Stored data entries
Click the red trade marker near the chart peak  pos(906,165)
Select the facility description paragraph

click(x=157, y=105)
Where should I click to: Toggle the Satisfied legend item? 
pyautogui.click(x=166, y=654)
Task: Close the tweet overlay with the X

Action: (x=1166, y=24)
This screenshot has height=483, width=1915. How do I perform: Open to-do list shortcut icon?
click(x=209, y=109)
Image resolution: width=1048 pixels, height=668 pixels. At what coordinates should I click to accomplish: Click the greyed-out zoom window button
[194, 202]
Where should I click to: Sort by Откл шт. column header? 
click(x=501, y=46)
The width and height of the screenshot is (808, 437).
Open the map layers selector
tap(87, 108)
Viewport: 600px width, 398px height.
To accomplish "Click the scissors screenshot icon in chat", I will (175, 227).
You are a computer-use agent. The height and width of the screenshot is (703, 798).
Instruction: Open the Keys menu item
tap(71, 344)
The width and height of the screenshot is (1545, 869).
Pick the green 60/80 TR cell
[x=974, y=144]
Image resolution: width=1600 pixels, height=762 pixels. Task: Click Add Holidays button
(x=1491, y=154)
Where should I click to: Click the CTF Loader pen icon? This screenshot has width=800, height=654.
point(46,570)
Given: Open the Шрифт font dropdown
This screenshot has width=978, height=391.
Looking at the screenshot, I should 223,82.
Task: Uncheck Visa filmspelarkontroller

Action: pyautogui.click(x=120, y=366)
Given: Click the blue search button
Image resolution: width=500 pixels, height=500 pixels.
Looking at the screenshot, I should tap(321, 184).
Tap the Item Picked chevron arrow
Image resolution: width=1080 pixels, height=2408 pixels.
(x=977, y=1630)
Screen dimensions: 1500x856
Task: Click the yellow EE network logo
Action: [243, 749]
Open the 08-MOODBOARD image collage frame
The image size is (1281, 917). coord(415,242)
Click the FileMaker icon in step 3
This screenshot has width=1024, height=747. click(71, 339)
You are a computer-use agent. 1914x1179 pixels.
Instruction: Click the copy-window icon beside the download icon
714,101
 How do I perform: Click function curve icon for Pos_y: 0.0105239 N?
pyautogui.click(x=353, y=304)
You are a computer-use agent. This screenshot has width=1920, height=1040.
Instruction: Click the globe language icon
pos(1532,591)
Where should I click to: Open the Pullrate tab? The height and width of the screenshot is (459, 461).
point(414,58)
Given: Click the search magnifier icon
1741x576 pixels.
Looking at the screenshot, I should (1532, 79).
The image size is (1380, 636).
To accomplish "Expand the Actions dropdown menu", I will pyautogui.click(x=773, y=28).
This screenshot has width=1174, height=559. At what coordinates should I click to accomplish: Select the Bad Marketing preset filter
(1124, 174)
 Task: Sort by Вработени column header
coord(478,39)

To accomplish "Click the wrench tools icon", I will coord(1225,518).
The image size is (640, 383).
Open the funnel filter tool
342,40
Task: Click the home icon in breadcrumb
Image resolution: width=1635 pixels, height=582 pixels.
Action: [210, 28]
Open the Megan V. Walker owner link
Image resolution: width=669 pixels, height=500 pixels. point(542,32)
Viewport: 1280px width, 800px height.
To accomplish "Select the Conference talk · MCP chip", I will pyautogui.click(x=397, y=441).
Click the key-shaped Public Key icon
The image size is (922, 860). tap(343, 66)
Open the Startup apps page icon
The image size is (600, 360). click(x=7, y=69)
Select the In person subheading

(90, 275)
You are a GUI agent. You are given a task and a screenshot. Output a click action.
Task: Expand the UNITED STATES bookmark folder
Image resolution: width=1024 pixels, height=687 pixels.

EXERCISE REQUIREMENTS
The entries above must be repeated word for word.

RESPONSE TO THIS EXERCISE
Click the red trade marker near the chart peak  pos(906,165)
Select the facility description paragraph

click(x=157, y=105)
Where should I click to: Toggle the Satisfied legend item? 
pyautogui.click(x=166, y=654)
Task: Close the tweet overlay with the X

Action: (x=1166, y=24)
This screenshot has height=483, width=1915. How do I perform: Open to-do list shortcut icon?
click(x=209, y=109)
Image resolution: width=1048 pixels, height=668 pixels. At what coordinates should I click to accomplish: Click the greyed-out zoom window button
[194, 202]
Where should I click to: Sort by Откл шт. column header? 
click(x=501, y=46)
The width and height of the screenshot is (808, 437).
Open the map layers selector
tap(87, 108)
Viewport: 600px width, 398px height.
To accomplish "Click the scissors screenshot icon in chat", I will (175, 227).
You are a computer-use agent. The height and width of the screenshot is (703, 798).
Instruction: Open the Keys menu item
tap(71, 344)
The width and height of the screenshot is (1545, 869).
Pick the green 60/80 TR cell
[x=974, y=144]
Image resolution: width=1600 pixels, height=762 pixels. Task: Click Add Holidays button
(x=1491, y=154)
Where should I click to: Click the CTF Loader pen icon? This screenshot has width=800, height=654.
point(46,570)
Given: Open the Шрифт font dropdown
This screenshot has width=978, height=391.
Looking at the screenshot, I should 223,82.
Task: Uncheck Visa filmspelarkontroller

Action: pyautogui.click(x=120, y=366)
Given: Click the blue search button
Image resolution: width=500 pixels, height=500 pixels.
Looking at the screenshot, I should tap(321, 184).
Tap the Item Picked chevron arrow
Image resolution: width=1080 pixels, height=2408 pixels.
(x=977, y=1630)
Screen dimensions: 1500x856
Task: Click the yellow EE network logo
Action: [243, 749]
Open the 08-MOODBOARD image collage frame
The image size is (1281, 917). coord(415,242)
Click the FileMaker icon in step 3
This screenshot has width=1024, height=747. click(71, 339)
You are a computer-use agent. 1914x1179 pixels.
Instruction: Click the copy-window icon beside the download icon
714,101
 How do I perform: Click function curve icon for Pos_y: 0.0105239 N?
pyautogui.click(x=353, y=304)
You are a computer-use agent. This screenshot has width=1920, height=1040.
Instruction: Click the globe language icon
pos(1532,591)
Where should I click to: Open the Pullrate tab? The height and width of the screenshot is (459, 461).
point(414,58)
Given: Click the search magnifier icon
1741x576 pixels.
Looking at the screenshot, I should (1532, 79).
The image size is (1380, 636).
To accomplish "Expand the Actions dropdown menu", I will pyautogui.click(x=773, y=28).
This screenshot has width=1174, height=559. At what coordinates should I click to accomplish: Select the Bad Marketing preset filter
(1124, 174)
 Task: Sort by Вработени column header
coord(478,39)

To accomplish "Click the wrench tools icon", I will coord(1225,518).
The image size is (640, 383).
Open the funnel filter tool
342,40
Task: Click the home icon in breadcrumb
Image resolution: width=1635 pixels, height=582 pixels.
Action: [210, 28]
Open the Megan V. Walker owner link
Image resolution: width=669 pixels, height=500 pixels. point(542,32)
Viewport: 1280px width, 800px height.
To accomplish "Select the Conference talk · MCP chip", I will pyautogui.click(x=397, y=441).
Click the key-shaped Public Key icon
The image size is (922, 860). tap(343, 66)
Open the Startup apps page icon
The image size is (600, 360). click(x=7, y=69)
Select the In person subheading

(90, 275)
You are a GUI agent. You are given a task and a screenshot. Output a click action.
Task: Expand the UNITED STATES bookmark folder
Image resolution: width=1024 pixels, height=687 pixels.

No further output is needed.